But her father the king was unmoved. ‘Would you have me start a war when our people are already dying? No, my child,’ he told her firmly. ‘You will put such notions aside – they are folly.’

And like a good daughter she did as she was bade…at least for a time. Until, that is, her beloved brother was the next of fall ill.

‘I’ve already lost my mother to the sickness; I refuse to lose my brother, too!’

The wise woman looked up from her bedside vigil and frowned, her eyes with their deep crow’s feet following Ingrith as she paced agitatedly back and forth, back and forth. She was very, very old. She’d been there for Ingrith’s birth, and her brother’s, and their father’s. She’d been there for their mother’s death as well.

Now, she’d come to see Ingrith’s brother. ‘There is little that can be done, Your Highness,’ said the wise woman as she rubbed goose fat onto the prince’s chapped, pallid lips. ‘He has the Starving Sickness. He needs the bounty of the autumn harvest – the sunfruit and the summer squash. But the crops have failed for the fifth year, Your Highness, and our orchards are dead. There is neither sunfruit nor squash for him. Not even for a prince.’

Ingrith halted her pacing. ‘But there are sunfruit trees growing in the Moors. I can see their yellow tops from the castle balcony.’

‘You cannot take from the fair folk what rightly belongs to them, You Highness,’ said the wise woman. ‘Ill luck, ’twould be, and _she_ will not allow it.’

Ingrith cared not for the wise woman’s peasant superstitions.

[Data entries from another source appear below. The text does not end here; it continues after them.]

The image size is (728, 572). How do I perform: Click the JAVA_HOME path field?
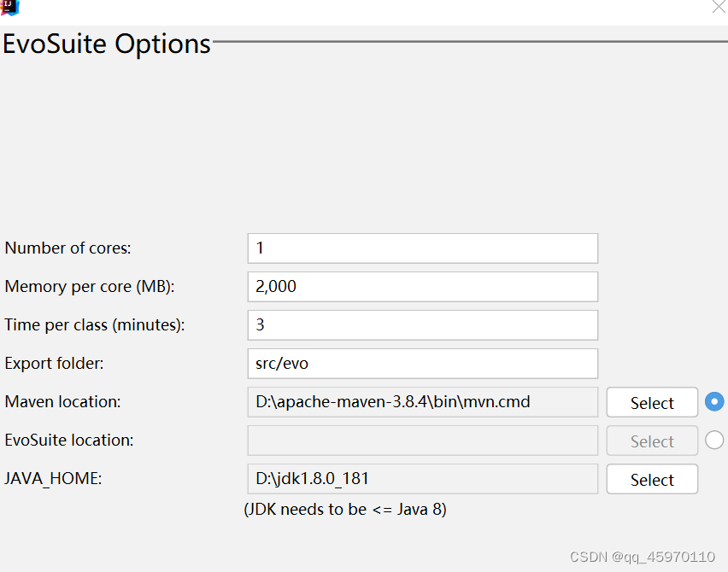click(x=422, y=479)
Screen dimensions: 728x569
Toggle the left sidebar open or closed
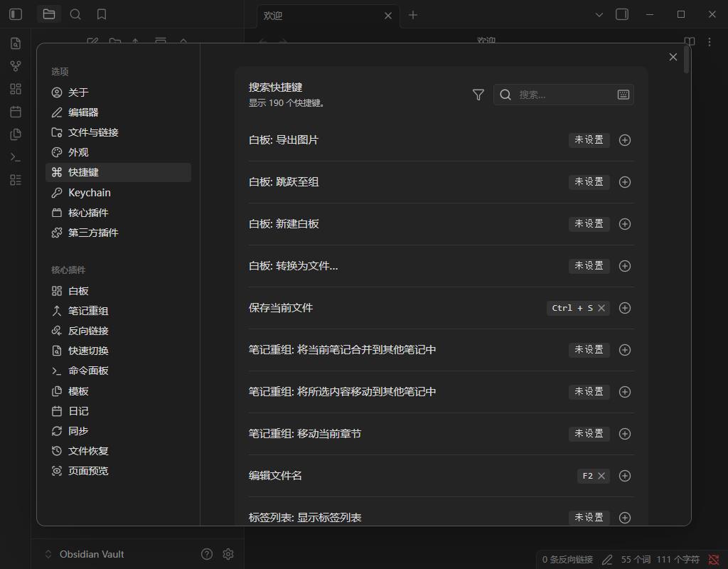tap(15, 14)
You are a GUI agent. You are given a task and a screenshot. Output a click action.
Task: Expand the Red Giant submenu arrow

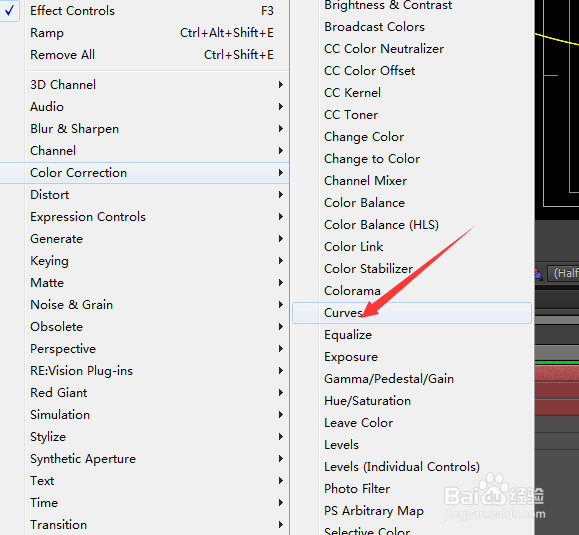pos(281,392)
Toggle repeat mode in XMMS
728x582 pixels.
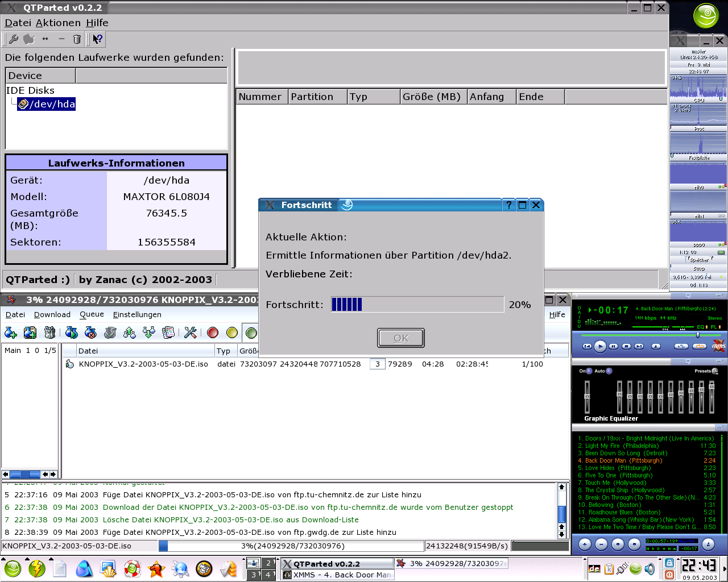(x=700, y=346)
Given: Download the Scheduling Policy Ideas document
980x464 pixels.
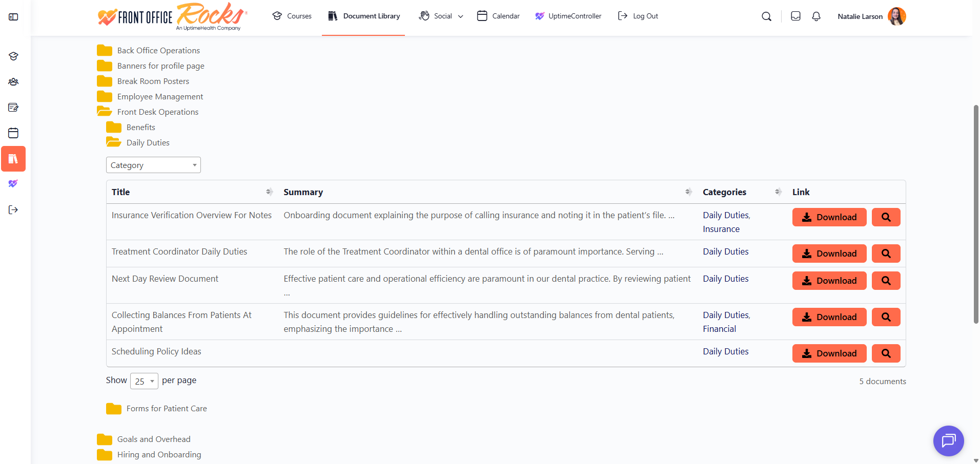Looking at the screenshot, I should click(829, 353).
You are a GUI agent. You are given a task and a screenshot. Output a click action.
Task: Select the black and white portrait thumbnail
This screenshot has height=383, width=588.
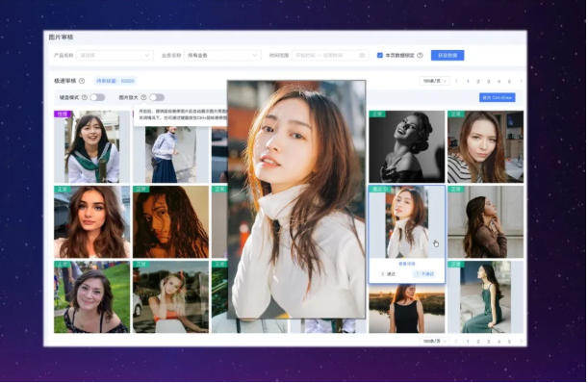tap(407, 146)
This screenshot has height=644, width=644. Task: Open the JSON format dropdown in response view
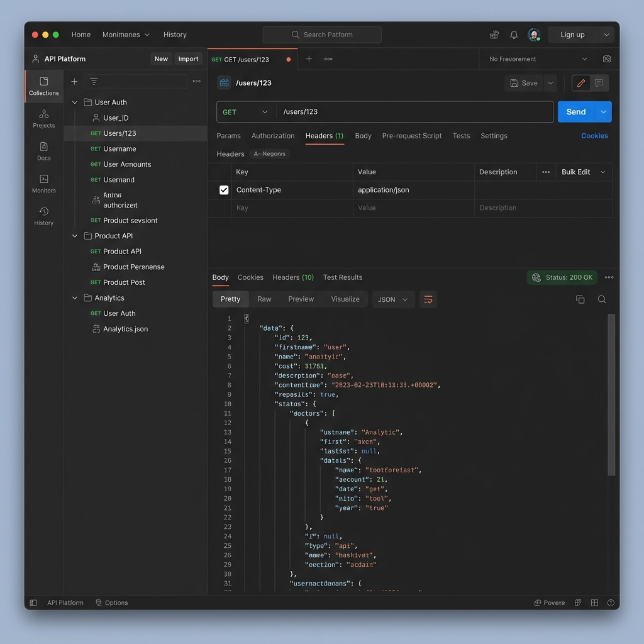pyautogui.click(x=392, y=299)
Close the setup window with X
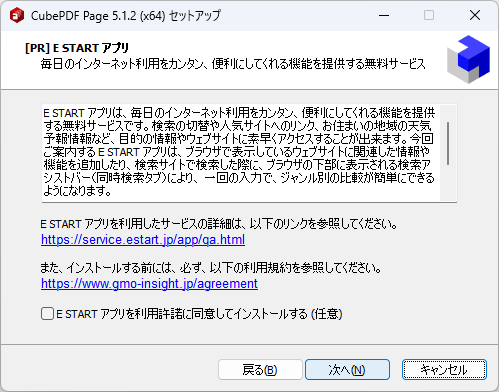Viewport: 499px width, 392px height. pos(475,15)
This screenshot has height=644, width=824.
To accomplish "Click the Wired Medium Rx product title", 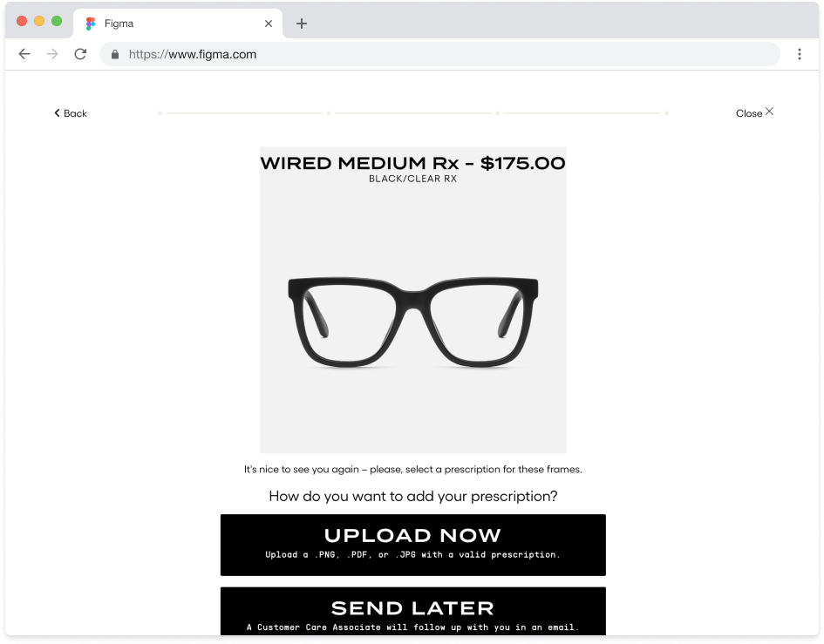I will click(412, 163).
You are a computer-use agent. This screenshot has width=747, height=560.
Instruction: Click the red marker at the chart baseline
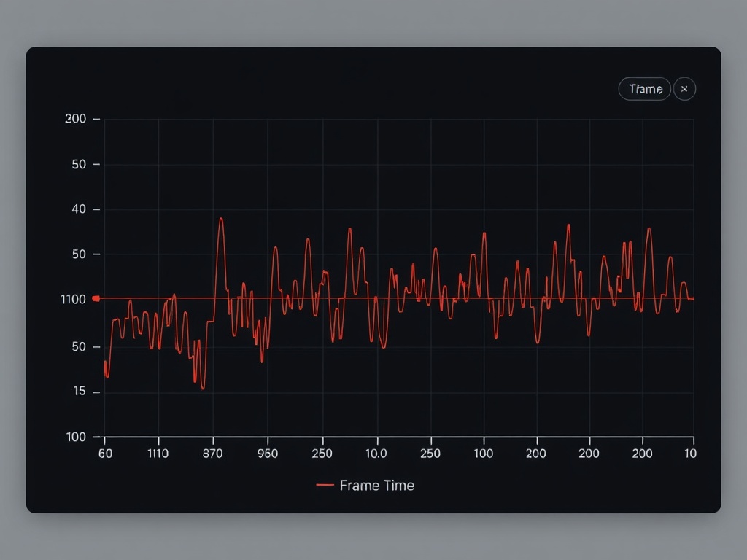pos(94,298)
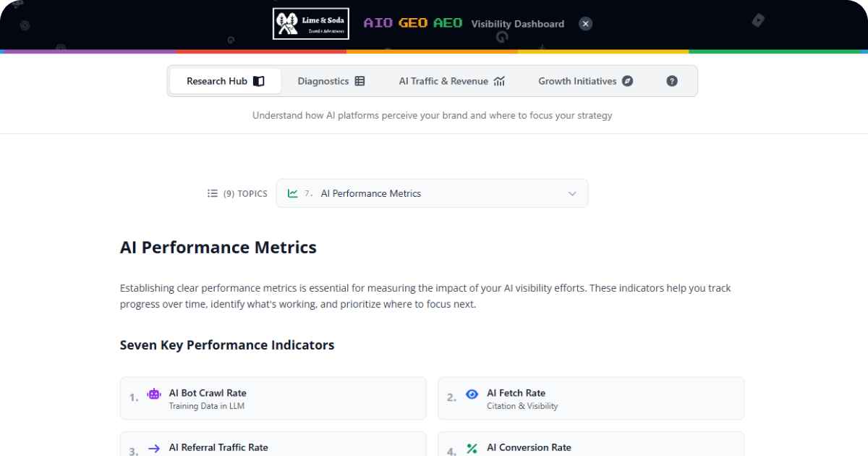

This was her dear brother’s life at stake! She went straight from her brother’s bedside to her father the king and pleaded with him once more:

‘If we invade the Moors, we could save him! Is he not your heir? Do you not _care_?!’ she cried.

Yet her father the king refused her again. ‘No, Ingrith,’ he said. He was short with her; his temper was rising. He yelled. _‘You will put aside these foolish notions!’_

Ingrith bowed her head in obedience, seemingly chastised. But deep inside of her, a plan was hatched.

No one saw her leave the castle under cover of darkness, and she met no one – not a single, living soul – on her way. She journeyed on foot the entire night, and as the first rays of dawn broke over the horizon, Ingrith crossed into the Moors.

The air smelled so _alive_ ; she’d never seen so much _green_. It was making her sneeze uncontrollably. But stuffy, runny nose notwithstanding, she didn’t dawdle; she’d come for a specific purpose, and she would not be distracted from it.

The sunfruit trees were not difficult to locate. To Ingrith’s delight, they were covered in ripe fruit, enough to feed ten armies. She filled the basket she’d brought with as many sunfruits as she could reasonably carry.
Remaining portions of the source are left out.